## Blok Teks:
BANJARMASINPOST.CO.ID- SEJAK dipimpin Prof. Dr. ST. Burhanuddin, S.H., M.M Kejaksaan Agung (Kejagung) seolah berbenah. Lembaga hukum ini, tengah berupaya mengembalikan kepercayaan publik dan kredibilitas institusi Kejaksaan Agung (Kejagung) yang selama ini tercoreng akibat ulah oknum jaksa “nakal” bermain kasus, memeras, hingga terlibat korupsi.
Benar saja, sejak Burhanuddin memimpin Korps Adhyaksa banyak menangani kasus korupsi kelas kakap yang melibatkan koporasi hingga pejabat tinggi negara. Nilai kerugian negara yang ditangani pun mencapai triliunan rupiah.
Diantaranya, Dalam beberapa waktu terakhir, Korps Adhyaksa mengungkap sederet perkara mulai dari kasus izin timah, ekspor CPO atau minyak mentah, tata kelola minyak Pertamina, hingga pengadaan laptop Chromebook oleh Kemendikbudristek. Semua kasus tersebut, memiliki nilai kerugian negara yang fantastis.
Namun di tengah upaya bersih-bersih jajaran Kejaksaan Agung untuk mengembalikan citra lembaga Kejaksaan, publik dikejutkan oleh OTT KPK yang berlangsung di Kejaksaan Negeri (Kejari) Hulu Sungai Utara (HSU), Kamis (18/12).
Tiga orang ditetapkan menjadi tersangka dalam kasus ini yakni Kepala Kejaksaan Negeri (Kejari) Kabupaten Hulu Sungai Utara (HSU) Albertinus Napitupulu dan Kepala Seksi Intelijen (Kasi Intel) Asis Budianto. Satu lagi, Kepala Seksi Perdata dan Tata Usaha Negara (Kasi Datun), Tri Taruna Fariadi yang menyerahkan diri setelah sempat kabur saat OTT berlangsung.

## Tugas 1:
Menurut teks tentang Kejaksaan Agung, siapa Kasi Datun yang menyerahkan diri setelah sempat kabur saat OTT berlangsung?
## Tugas 2:
Teruskan teks tentang Kejaksaan Agung dari bagian terakhirnya.

## Blok Data:

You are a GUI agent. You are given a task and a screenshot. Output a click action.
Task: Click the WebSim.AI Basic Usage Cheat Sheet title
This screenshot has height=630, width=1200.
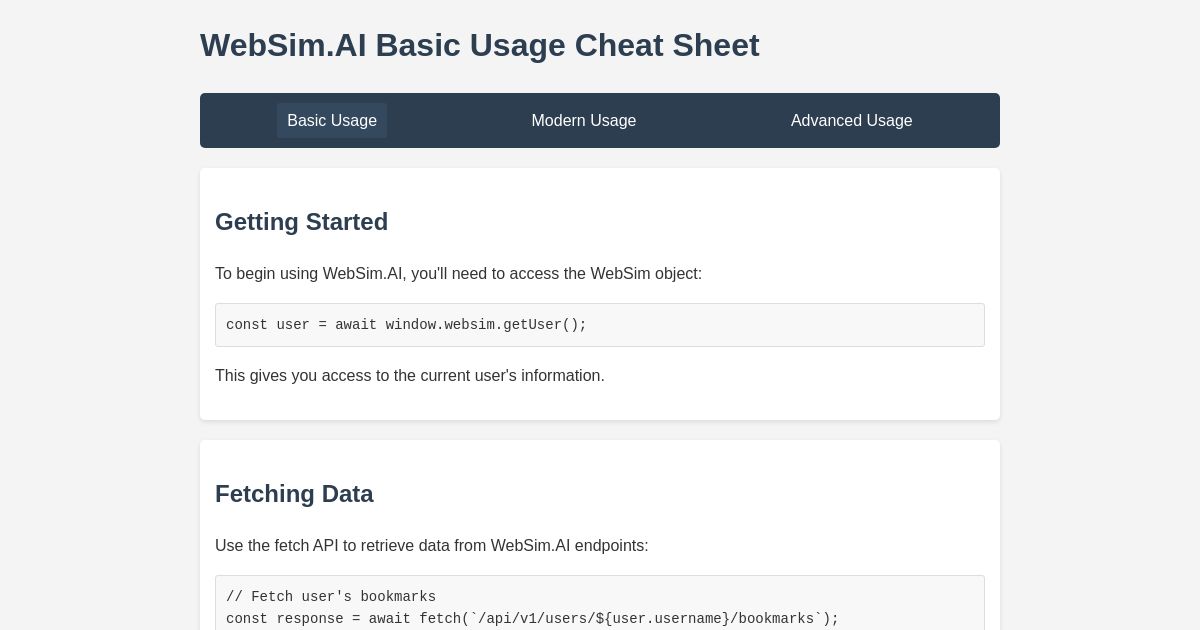pos(480,45)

## Hasil Latihan 1:
Kasi Datun yang menyerahkan diri itu adalah Tri Taruna Fariadi.

## Hasil Latihan 2:
Plt Deputi Penindakan dan Eksekusi KPK, Asep Guntur Rahayu pada gelar perkara di Gedung KPK Jakarta, Sabtu (20/12) mengungkap ketiga tersangka diduga lakukan pemerasan terhadap sejumlah perangkat daerah di HSU. Meliputi Dinas Pendidikan, Dinas Kesehatan, Dinas Pekerjaan Umum (PU), hingga RSUD. Modus yang digunakan tersangka berupa menakut-nakuti para pejabat dinas.
Tersangka mengancam menindaklanjuti Laporan Pengaduan (Lapdu) dari Lembaga Swadaya Masyarakat (LSM) yang masuk ke Kejari HSU jika tidak memberikan sejumlah uang.
Kajari HSU, Albertinus diduga menerima aliran uang sekurang-kurangnya Rp 804 juta dalam kurun waktu November hingga Desember 2025. Uang tersebut diterima melalui perantara Asis dan Tri Taruna.
Menyikapi OTT yang dilakukan KPK di Kejari HSU, Kejagung bersikap tegas dengan mencopot ketiganya dari jabatannya. Keputusan Kejagung ini, harus disambut dengan apresiasi. Ini menunjukkan, Kejagung benar-benar ingin menjaga marwah lembaganya dengan menindak tegas jajaranya yeng terlibat korupsi.
Untuk menghindarkan hal serupa tidak lagi terjadi, Kejagung harus benar-benar menelusuri kembali track record seluruh jajarannya. Jaksa yang memiliki catatan kelam sebaiknya ditindak tegas bila perlu dinonjobkan.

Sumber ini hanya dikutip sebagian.